___ Linhas
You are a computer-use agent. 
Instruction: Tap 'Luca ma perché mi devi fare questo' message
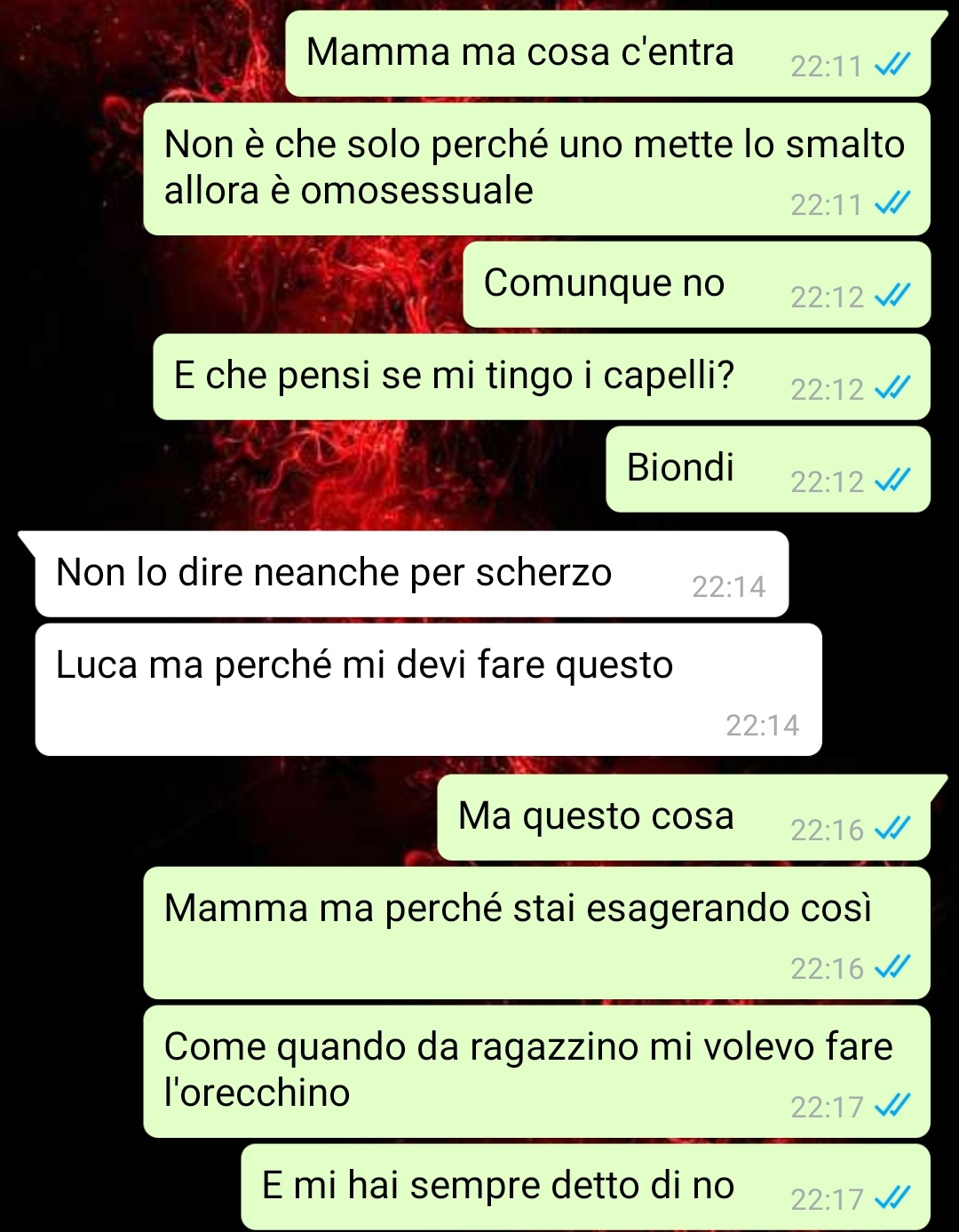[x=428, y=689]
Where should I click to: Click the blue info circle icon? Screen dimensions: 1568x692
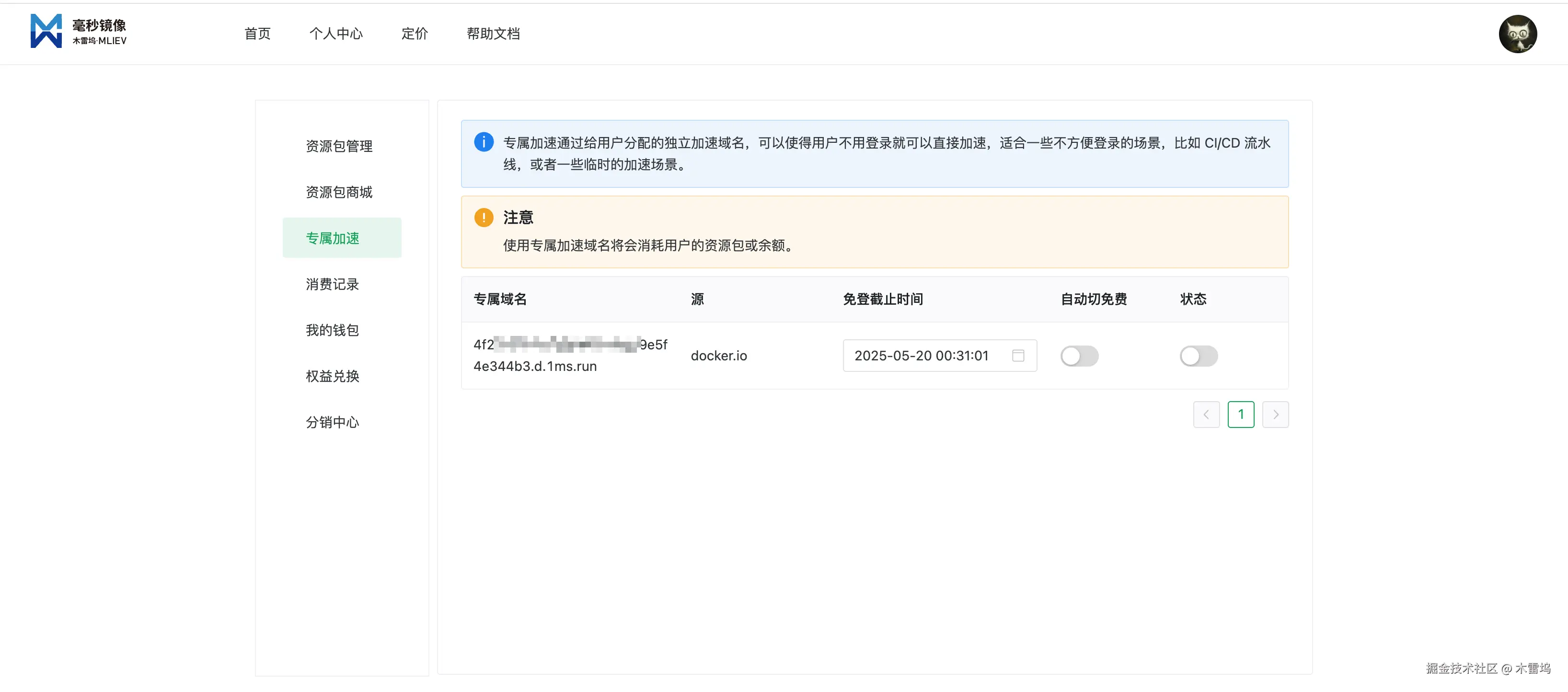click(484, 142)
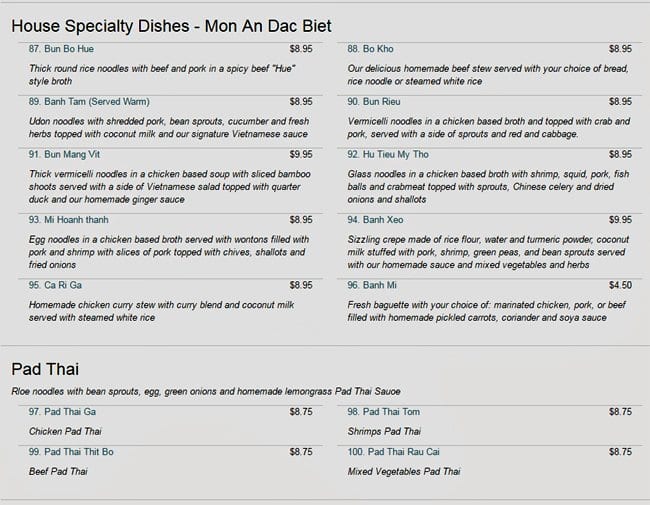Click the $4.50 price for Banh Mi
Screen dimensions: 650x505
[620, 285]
______
___ Linhas
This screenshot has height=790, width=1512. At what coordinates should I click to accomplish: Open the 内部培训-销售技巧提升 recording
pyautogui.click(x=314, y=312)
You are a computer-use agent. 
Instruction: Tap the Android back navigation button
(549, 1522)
______
* O que fazer
Copie de novo as linhas, começando pela que tem "This screenshot has" e indo até a que tem "(549, 1522)". Troque "Tap" por "Press" e deixe todo o resto igual.

* Resposta
This screenshot has height=790, width=1512. At what coordinates should I click to accomplish: Open the 内部培训-销售技巧提升 recording
pyautogui.click(x=314, y=312)
You are a computer-use agent. 
Instruction: Press the Android back navigation button
(549, 1522)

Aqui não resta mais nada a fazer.